Hoje, eu o presentearia com o Outro dia de folia, de Eduardo Lacerda, livro de poemas, composição rara. Me lembro de uma vez que, conversando por telefone, você me contou de um poeta que tanto cortou um poema que escrevia que lhe sobrou apenas uma palavra-poema.

Nós apreciamos e buscamos a “substantivação da linguagem, a linguagem afinada, afinadíssima – pura estética. Porque a estética nos dá o êxtase! Pois bem, lamento não podermos compartilhar esta obra poética de excelente qualidade.

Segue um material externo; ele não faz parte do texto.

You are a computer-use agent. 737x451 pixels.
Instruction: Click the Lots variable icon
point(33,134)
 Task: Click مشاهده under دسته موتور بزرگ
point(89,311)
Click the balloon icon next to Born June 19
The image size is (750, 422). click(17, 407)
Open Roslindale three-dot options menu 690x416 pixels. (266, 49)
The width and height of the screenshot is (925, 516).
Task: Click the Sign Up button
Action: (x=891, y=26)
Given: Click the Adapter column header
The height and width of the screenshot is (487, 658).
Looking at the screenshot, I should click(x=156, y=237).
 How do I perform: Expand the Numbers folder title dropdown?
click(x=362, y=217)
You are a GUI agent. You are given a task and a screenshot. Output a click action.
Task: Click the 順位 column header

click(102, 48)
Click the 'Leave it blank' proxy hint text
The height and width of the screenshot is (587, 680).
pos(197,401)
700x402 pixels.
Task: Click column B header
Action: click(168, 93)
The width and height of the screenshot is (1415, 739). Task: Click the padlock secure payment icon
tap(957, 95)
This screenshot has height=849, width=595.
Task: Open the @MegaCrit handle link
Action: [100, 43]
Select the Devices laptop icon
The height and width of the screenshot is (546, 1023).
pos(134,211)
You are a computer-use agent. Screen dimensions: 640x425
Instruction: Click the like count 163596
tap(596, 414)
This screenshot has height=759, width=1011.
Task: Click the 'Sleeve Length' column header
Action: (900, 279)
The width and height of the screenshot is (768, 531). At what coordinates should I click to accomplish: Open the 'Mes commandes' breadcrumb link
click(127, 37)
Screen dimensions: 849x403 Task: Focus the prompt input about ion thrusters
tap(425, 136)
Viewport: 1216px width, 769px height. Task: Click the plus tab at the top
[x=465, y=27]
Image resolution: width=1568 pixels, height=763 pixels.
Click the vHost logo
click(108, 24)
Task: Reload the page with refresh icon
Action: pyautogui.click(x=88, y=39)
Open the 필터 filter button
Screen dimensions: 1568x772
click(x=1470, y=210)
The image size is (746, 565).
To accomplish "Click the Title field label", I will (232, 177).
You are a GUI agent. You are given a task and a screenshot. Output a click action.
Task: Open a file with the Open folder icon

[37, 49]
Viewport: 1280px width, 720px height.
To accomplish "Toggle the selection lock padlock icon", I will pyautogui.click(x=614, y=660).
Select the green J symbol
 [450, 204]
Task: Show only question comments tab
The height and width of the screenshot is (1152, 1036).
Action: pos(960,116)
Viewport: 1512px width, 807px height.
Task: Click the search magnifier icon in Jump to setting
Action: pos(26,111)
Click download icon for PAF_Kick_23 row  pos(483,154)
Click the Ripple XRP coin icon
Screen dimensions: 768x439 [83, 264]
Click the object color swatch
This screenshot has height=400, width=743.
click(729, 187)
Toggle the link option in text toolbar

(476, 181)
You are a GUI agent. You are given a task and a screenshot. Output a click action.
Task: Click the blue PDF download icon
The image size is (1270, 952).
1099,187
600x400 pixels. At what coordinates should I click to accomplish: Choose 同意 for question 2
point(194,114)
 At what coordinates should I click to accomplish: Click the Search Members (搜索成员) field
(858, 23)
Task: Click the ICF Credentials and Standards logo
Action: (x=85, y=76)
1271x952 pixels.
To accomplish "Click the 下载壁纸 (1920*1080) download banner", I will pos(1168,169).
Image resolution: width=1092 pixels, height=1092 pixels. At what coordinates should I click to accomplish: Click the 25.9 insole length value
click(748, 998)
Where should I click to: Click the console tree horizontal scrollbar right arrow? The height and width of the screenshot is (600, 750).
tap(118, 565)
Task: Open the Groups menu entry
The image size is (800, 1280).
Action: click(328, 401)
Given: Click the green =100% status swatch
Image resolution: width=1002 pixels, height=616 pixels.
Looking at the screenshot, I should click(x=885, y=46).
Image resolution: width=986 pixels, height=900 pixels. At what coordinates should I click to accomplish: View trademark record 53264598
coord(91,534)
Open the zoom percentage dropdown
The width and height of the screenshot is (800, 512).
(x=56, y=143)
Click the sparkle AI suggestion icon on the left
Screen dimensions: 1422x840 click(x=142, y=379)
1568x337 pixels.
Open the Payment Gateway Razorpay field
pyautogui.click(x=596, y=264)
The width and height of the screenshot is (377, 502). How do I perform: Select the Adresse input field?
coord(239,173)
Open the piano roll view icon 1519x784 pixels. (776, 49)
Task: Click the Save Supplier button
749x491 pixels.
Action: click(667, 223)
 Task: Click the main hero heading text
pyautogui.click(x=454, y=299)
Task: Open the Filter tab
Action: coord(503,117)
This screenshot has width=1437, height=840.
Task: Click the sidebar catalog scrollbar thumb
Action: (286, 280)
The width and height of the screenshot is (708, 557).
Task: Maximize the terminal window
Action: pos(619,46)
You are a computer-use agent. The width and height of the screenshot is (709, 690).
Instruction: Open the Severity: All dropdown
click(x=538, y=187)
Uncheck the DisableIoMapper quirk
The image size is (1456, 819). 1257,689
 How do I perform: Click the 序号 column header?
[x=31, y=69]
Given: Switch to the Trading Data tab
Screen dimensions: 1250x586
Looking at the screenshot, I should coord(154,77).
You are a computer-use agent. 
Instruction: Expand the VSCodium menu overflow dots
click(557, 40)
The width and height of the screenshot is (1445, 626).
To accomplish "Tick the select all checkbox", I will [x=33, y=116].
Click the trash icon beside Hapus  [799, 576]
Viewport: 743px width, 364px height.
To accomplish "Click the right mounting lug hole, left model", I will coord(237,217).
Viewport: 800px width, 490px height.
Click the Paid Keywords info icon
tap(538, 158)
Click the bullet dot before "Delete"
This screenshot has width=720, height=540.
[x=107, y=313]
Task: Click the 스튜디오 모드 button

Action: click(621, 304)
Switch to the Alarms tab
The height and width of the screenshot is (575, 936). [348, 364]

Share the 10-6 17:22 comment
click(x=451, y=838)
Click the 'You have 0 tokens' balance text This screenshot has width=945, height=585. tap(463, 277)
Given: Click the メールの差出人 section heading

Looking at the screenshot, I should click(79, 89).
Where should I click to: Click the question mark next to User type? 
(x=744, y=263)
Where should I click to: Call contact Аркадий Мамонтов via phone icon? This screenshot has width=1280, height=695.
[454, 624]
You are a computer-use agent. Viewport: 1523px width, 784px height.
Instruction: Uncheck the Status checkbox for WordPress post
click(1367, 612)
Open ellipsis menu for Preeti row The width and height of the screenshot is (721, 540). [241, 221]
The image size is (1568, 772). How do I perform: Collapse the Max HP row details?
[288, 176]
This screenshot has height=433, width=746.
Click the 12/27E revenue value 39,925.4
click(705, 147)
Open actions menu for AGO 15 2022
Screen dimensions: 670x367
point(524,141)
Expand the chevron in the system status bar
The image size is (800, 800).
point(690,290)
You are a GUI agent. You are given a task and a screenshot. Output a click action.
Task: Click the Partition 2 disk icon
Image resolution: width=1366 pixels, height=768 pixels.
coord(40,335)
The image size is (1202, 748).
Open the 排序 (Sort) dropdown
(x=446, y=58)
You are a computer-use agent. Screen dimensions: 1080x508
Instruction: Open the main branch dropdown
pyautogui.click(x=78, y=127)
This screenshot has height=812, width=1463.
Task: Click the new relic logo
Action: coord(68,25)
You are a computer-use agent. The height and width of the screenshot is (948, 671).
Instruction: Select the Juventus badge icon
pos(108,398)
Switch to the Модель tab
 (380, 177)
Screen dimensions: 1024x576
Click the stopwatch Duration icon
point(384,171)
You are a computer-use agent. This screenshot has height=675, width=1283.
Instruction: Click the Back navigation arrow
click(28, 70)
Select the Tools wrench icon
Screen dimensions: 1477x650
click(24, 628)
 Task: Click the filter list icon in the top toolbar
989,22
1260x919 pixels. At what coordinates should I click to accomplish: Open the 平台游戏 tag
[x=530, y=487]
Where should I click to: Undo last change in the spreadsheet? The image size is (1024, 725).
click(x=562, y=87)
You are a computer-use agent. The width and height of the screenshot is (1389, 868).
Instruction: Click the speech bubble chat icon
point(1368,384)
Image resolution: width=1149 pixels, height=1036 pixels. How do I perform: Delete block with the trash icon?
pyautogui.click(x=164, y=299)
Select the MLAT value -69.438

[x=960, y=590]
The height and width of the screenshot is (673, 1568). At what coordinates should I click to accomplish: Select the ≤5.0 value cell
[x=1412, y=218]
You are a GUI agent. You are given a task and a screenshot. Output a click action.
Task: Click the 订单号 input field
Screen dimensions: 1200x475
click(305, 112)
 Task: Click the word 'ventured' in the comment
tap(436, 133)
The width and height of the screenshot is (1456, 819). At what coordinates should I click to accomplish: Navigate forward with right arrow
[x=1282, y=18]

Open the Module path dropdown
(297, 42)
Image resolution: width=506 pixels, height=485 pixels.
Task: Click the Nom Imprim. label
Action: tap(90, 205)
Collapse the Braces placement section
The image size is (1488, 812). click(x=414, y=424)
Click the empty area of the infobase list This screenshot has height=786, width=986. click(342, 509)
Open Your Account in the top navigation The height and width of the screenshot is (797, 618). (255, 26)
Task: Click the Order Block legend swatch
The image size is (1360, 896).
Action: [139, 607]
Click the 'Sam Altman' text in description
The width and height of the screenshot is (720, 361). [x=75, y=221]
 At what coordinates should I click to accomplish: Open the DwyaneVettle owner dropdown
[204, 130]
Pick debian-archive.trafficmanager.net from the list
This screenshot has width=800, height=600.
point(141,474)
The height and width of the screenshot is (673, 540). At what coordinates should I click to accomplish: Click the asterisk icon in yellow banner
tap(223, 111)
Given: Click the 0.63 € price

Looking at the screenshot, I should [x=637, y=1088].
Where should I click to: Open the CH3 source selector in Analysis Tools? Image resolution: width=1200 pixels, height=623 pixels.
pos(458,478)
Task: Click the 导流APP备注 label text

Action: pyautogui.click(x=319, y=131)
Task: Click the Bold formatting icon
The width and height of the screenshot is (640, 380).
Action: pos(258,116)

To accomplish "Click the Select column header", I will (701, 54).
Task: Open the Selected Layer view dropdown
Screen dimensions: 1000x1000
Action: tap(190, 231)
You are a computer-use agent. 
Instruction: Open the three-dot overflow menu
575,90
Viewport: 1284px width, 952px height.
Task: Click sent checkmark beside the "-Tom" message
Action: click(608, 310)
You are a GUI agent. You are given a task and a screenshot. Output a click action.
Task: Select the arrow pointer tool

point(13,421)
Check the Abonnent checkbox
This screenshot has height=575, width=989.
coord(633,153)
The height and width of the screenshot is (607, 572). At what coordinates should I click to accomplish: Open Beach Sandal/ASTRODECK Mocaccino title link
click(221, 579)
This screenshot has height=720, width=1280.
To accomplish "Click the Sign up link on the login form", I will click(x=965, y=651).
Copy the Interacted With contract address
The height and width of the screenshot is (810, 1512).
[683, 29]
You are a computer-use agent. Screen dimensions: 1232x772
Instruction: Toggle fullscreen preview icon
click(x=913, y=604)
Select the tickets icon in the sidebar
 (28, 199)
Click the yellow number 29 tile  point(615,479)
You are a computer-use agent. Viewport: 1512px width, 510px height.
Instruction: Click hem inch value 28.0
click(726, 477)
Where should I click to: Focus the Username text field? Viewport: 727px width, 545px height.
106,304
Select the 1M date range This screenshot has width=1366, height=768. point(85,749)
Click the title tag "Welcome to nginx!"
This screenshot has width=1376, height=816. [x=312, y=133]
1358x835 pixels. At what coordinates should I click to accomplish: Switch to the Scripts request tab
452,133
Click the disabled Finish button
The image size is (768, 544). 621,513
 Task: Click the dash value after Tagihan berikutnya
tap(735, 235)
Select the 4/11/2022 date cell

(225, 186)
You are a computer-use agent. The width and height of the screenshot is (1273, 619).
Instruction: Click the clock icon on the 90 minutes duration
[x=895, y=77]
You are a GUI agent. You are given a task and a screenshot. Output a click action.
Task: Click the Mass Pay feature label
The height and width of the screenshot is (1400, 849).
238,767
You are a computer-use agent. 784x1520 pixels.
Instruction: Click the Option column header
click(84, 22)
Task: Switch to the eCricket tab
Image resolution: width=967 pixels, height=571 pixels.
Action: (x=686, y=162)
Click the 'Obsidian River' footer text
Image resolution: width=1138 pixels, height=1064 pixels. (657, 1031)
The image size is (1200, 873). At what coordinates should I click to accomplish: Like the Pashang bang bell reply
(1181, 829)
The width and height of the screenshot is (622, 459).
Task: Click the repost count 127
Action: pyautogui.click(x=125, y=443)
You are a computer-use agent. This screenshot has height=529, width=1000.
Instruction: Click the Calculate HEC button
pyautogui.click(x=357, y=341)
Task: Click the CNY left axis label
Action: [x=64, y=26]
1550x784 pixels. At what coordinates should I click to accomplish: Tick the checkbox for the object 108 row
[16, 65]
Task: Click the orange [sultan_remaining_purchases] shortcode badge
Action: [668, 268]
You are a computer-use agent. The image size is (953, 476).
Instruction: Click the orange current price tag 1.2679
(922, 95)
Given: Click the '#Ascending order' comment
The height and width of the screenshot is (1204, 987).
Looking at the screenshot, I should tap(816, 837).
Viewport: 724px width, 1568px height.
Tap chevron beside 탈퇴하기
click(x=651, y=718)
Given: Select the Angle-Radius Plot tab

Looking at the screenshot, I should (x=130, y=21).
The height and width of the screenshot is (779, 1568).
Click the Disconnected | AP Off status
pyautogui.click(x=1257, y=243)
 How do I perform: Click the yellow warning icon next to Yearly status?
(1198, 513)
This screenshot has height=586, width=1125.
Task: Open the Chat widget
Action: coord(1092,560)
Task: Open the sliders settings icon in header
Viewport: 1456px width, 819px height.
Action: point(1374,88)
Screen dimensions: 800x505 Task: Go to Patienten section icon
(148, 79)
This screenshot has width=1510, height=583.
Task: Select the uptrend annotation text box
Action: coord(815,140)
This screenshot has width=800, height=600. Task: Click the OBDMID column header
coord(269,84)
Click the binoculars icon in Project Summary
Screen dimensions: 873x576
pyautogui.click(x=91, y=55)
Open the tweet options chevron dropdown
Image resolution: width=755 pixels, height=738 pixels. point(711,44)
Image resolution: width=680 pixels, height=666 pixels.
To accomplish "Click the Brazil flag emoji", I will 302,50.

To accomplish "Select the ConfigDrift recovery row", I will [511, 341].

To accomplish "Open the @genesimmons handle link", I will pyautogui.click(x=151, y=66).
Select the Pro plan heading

Imagino você, depois de ter lido este livro, me perguntar: Quem é o moço? Gostei, ele é bom. Por que imagino sua fala? Porque ao ler os poemas de Outro dia de folia eu me encanto com a linguagem trabalhada à exaustão. São poemas leves e cortantes. Tão leves que voam. Seus cortes não machucam, ao contrário, refinam nossa sensibilidade.

A leveza se constrói com a economia de palavras e as combinações entre elas. As combinações são estruturadas a partir de dois pontos fundamentais: a reflexão sobre o comum e o cotidiano, e a estetização dos mesmos.

A ideia de combinação entre reflexão e estética, me lembra o filósofo Roberto Romano em seu artigo que trata da unidade entre Filosofia e Poesia: O sol negro da noite, Uma análise filosófica de Cânticos dos cânticos*, ou seja, da essencialidade de ambas para a criação.

A meu ver, um poeta verdadeiro não dispensa a natureza do seu ofício: filosofia e poesia.  Por isso, Eduardo Lacerda é poeta, porque une pensamento e sensibilidade, em poemas que nos seduzem com uma delicadeza misteriosa e dorida.

Aparecida Sepulveda-É escritora e professora. Autora de Coração marginal, entre outros. Vive em Campinas (SP).